# Document passage

Wednesday, December 31, 2008

Black-Eyed Peas with Okra and Sweet Potatoes


Incredibly, we have reached the end of 2008. Like every year, it's had some good, some bad and some ugly, but as we stand on the precipice of 2009, it's time to look back on what's happened and use what we can to make the future a better place. So I'd like to take this opportunity to wish everyone peace, love, happiness, prosperity and all things that are good, including lots and lots of...beans!

Legumes are a major staple of our vegan diet, and at this time of year they even have folkloric street cred: in the southern United States, black-eyed peas are traditionally eaten at New Year's to ensure good luck for the coming twelve months. A cursory Google search says the black spot represents a "lucky streak," and notes that "the legumes are typically accompanied by either hog jowls or ham...the hog, and thus its meat, is considered lucky because it symbolizes prosperity" [although not, it must be noted, for the hog itself-Ed.], while another site offers the following: "Some say the black-eyed pea's association with good fortune dates back to the pharaohs. Others say it started in Vicksburg, Virginia, during the Civil War when the town ran out of food while under siege and the inhabitants were lucky enough to discover dried black-eyed peas among their stores. Meanwhile, cabbage leaves are thought to bring prosperity to those who eat them on New Year's Day."

# Given exercise 1
Summarize the black-eyed peas post in two sentences.
# Given exercise 2
Retype the portion of the black-eyed peas post from "Wednesday, December 31, 2008" up to and including "and lots of...beans!".

# Data extract
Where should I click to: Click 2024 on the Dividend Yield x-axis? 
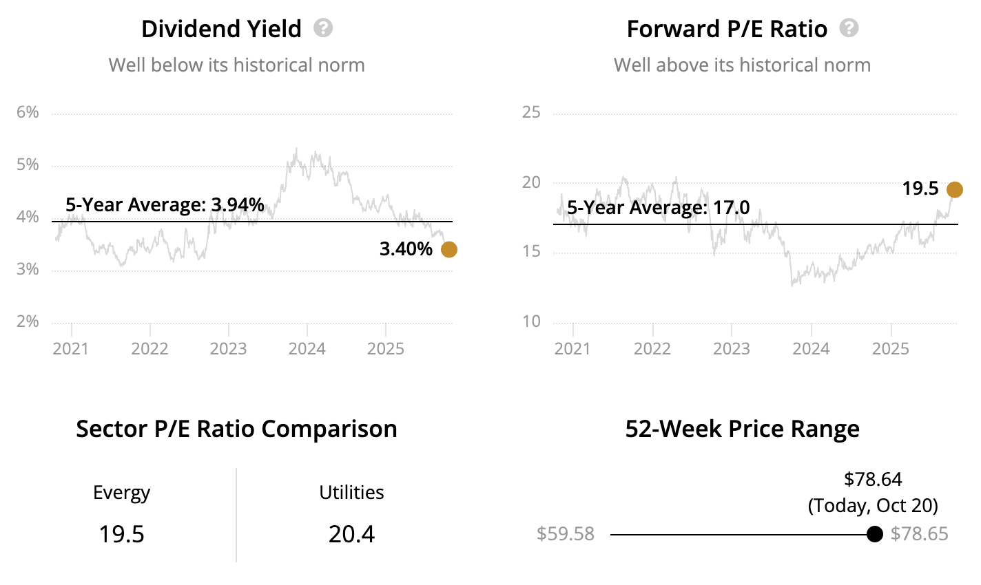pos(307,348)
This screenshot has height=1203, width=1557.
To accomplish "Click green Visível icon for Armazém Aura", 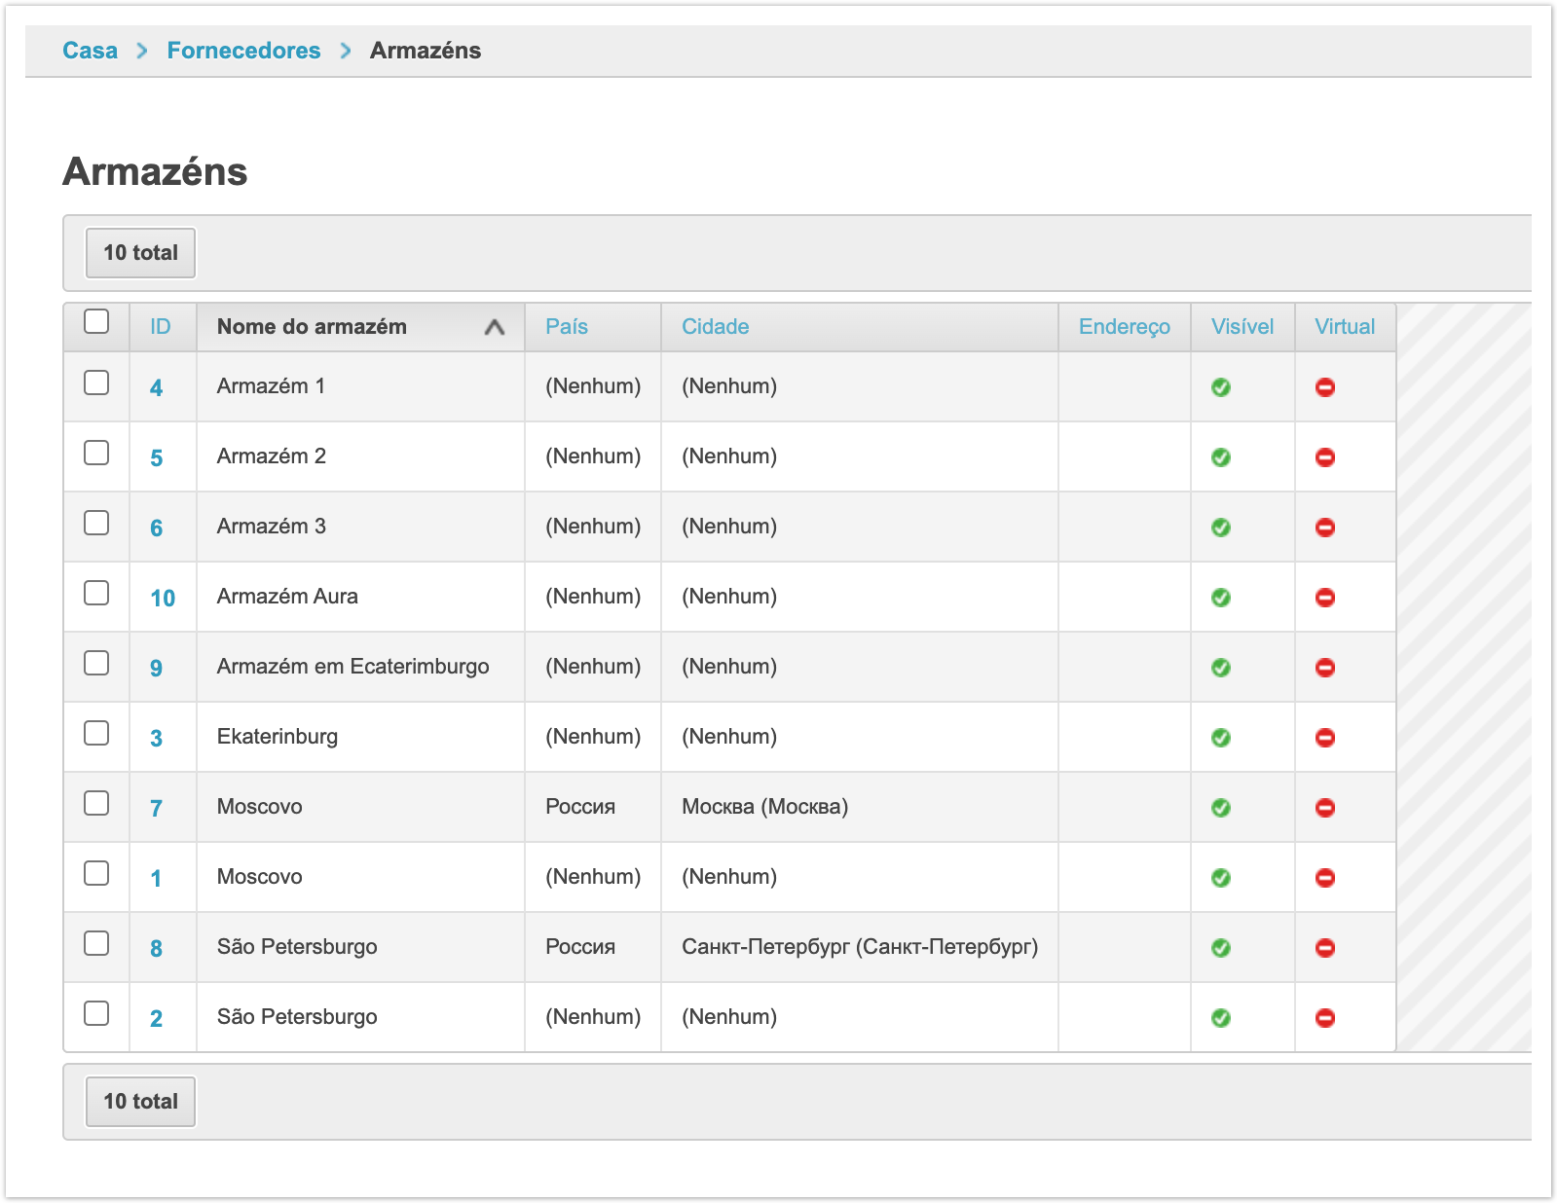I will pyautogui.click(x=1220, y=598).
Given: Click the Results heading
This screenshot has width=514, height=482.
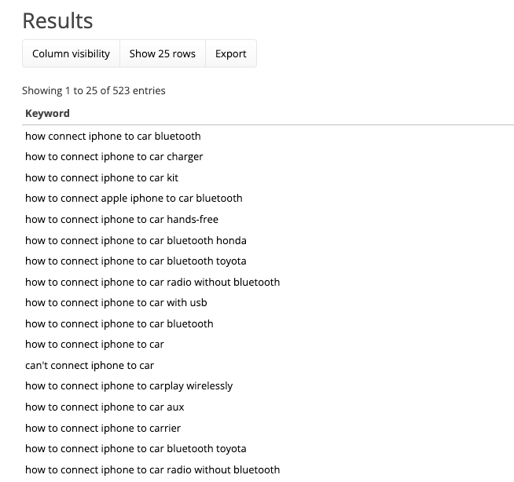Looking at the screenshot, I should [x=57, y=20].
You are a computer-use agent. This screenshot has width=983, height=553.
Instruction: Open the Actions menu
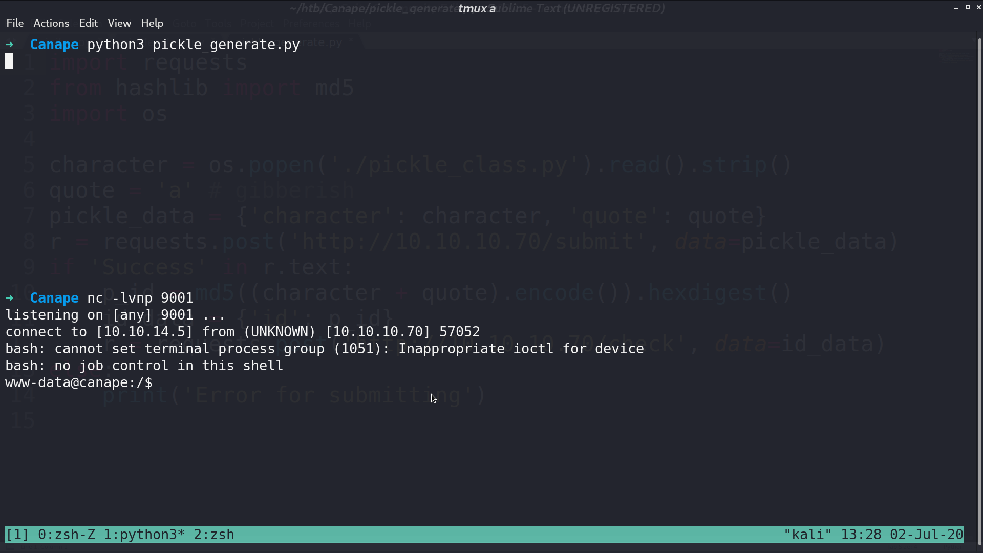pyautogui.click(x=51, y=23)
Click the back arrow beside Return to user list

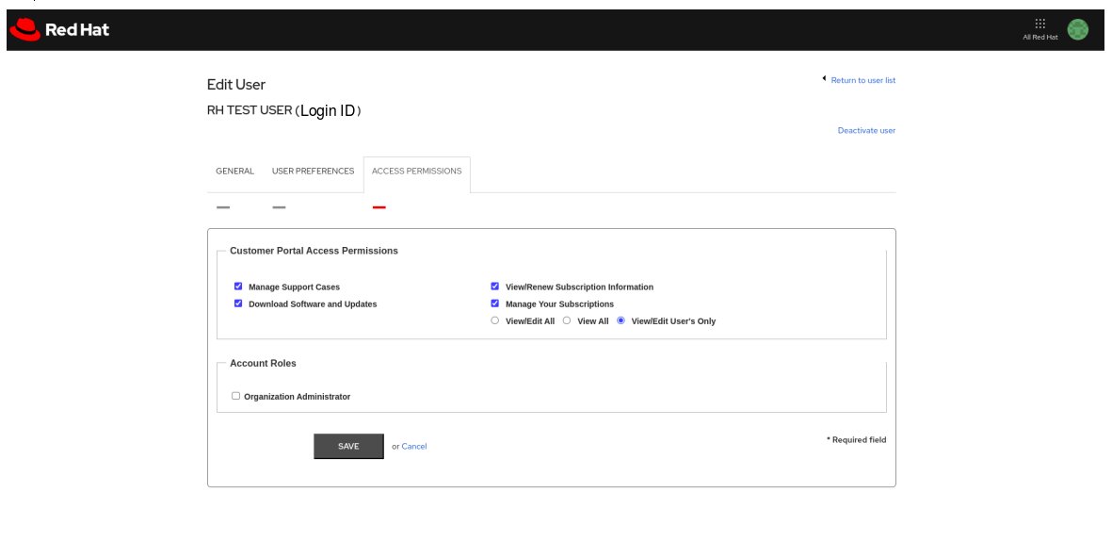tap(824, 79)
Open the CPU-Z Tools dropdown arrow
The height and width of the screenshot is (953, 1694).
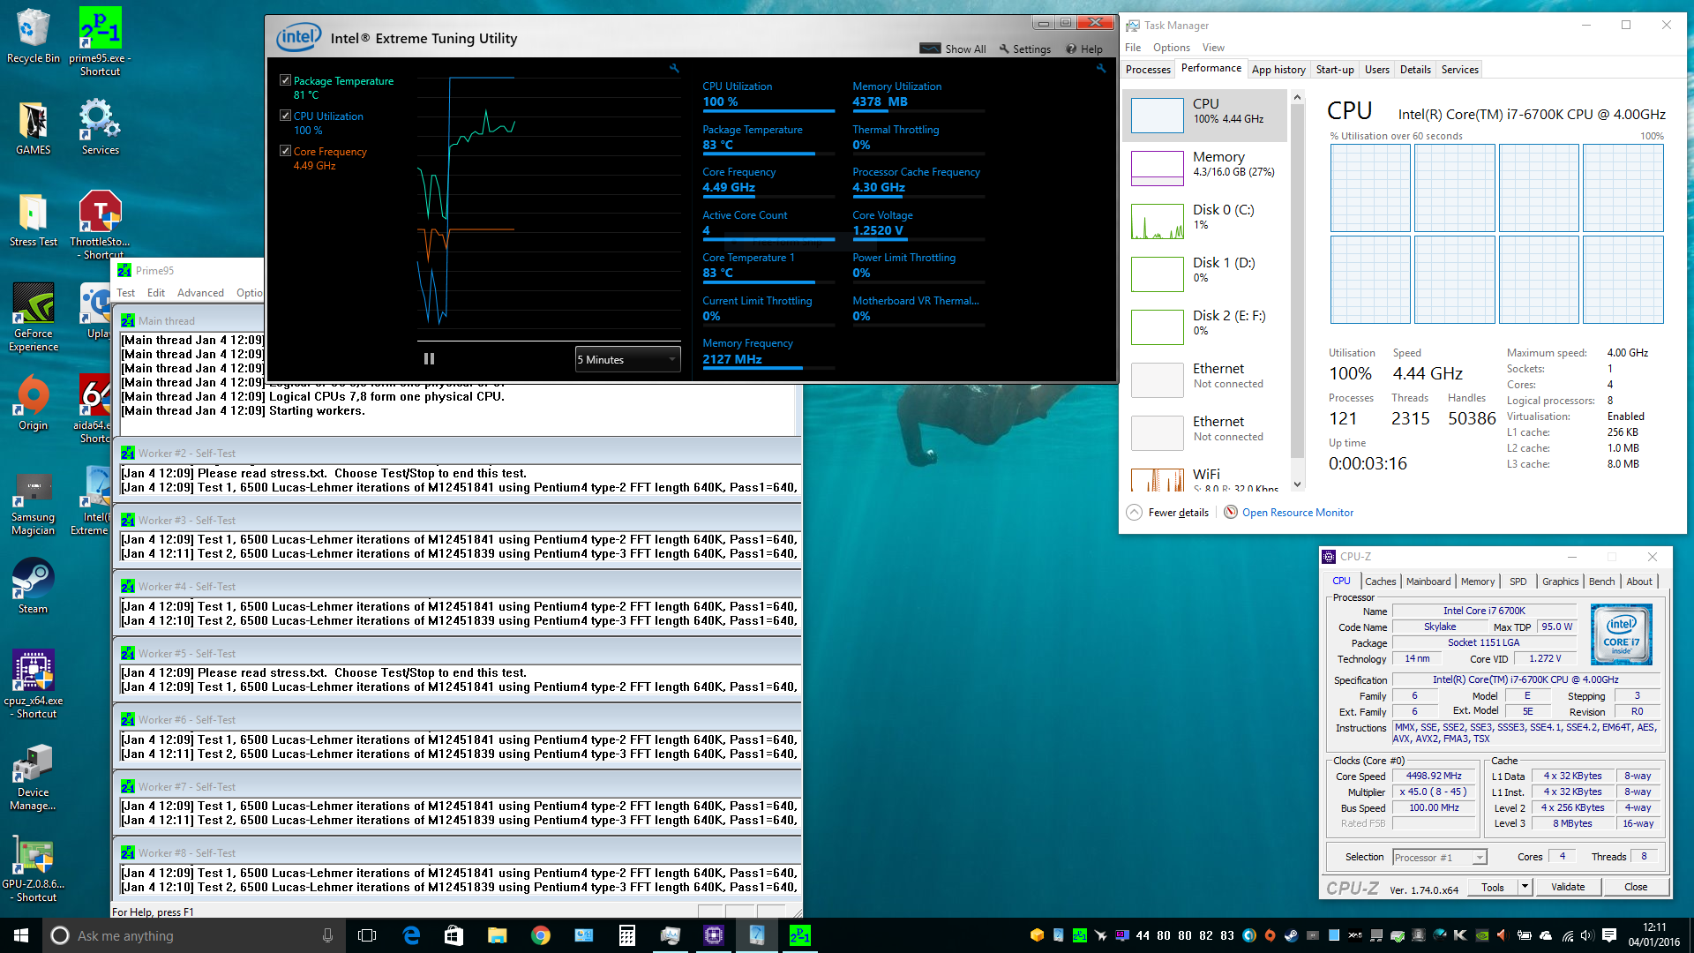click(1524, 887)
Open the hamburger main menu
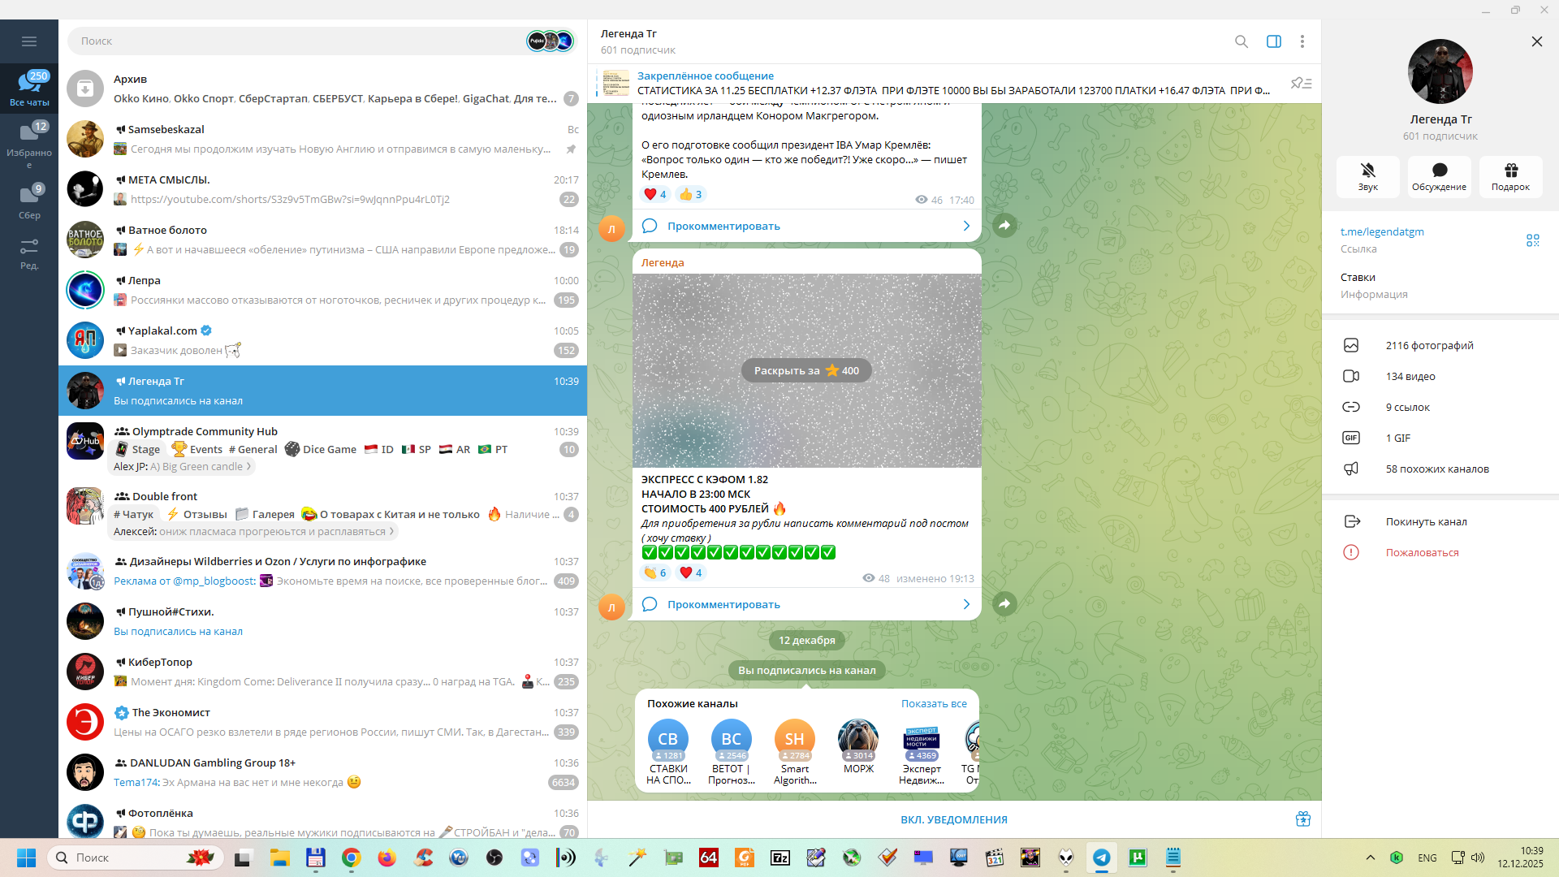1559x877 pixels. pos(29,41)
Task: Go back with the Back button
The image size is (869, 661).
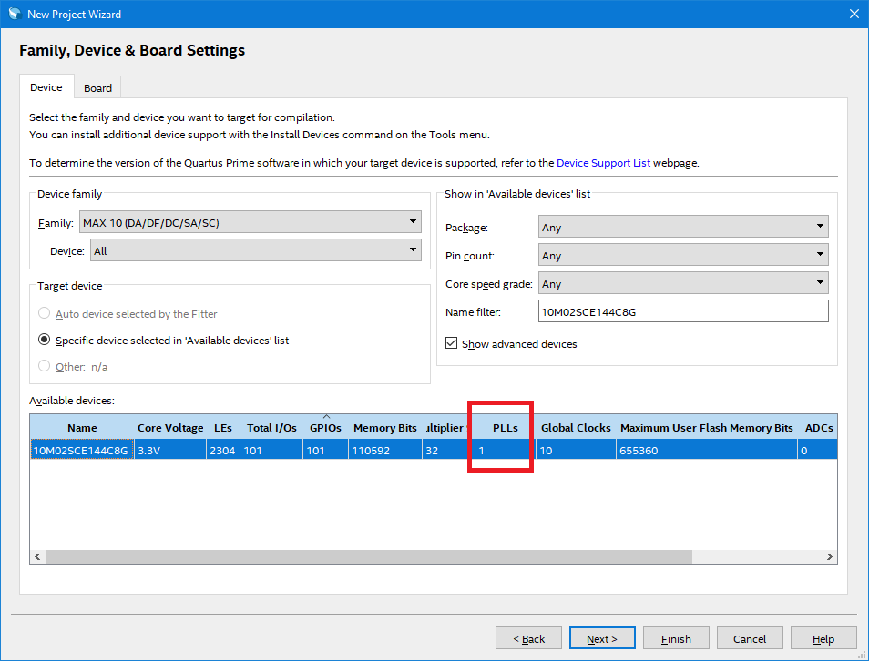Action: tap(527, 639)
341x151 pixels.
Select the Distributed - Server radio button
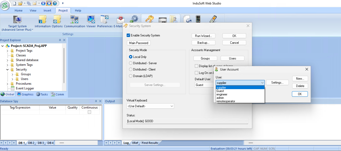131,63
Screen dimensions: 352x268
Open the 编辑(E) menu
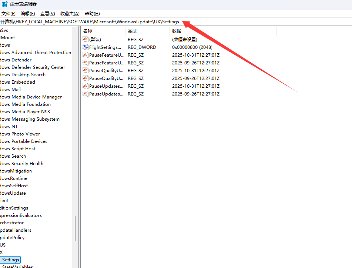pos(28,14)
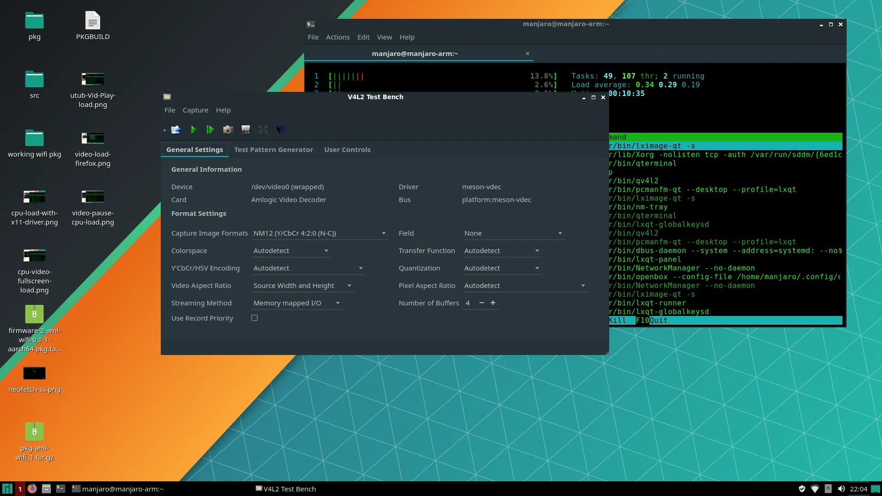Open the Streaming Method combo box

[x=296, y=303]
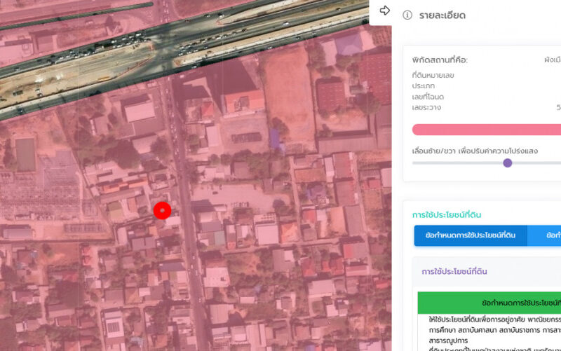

# Correct response 1
Writing at the end of 2008, the post looks back on a year of good, bad and ugly and wishes readers peace, love, happiness, prosperity and lots of beans. It then explains that black-eyed peas are traditionally eaten at New Year's in the southern United States for luck, citing claims that the black spot stands for a "lucky streak," that the accompanying pork symbolizes prosperity, and that cabbage leaves bring prosperity to those who eat them on New Year's Day.

# Correct response 2
Wednesday, December 31, 2008

Black-Eyed Peas with Okra and Sweet Potatoes


Incredibly, we have reached the end of 2008. Like every year, it's had some good, some bad and some ugly, but as we stand on the precipice of 2009, it's time to look back on what's happened and use what we can to make the future a better place. So I'd like to take this opportunity to wish everyone peace, love, happiness, prosperity and all things that are good, including lots and lots of...beans!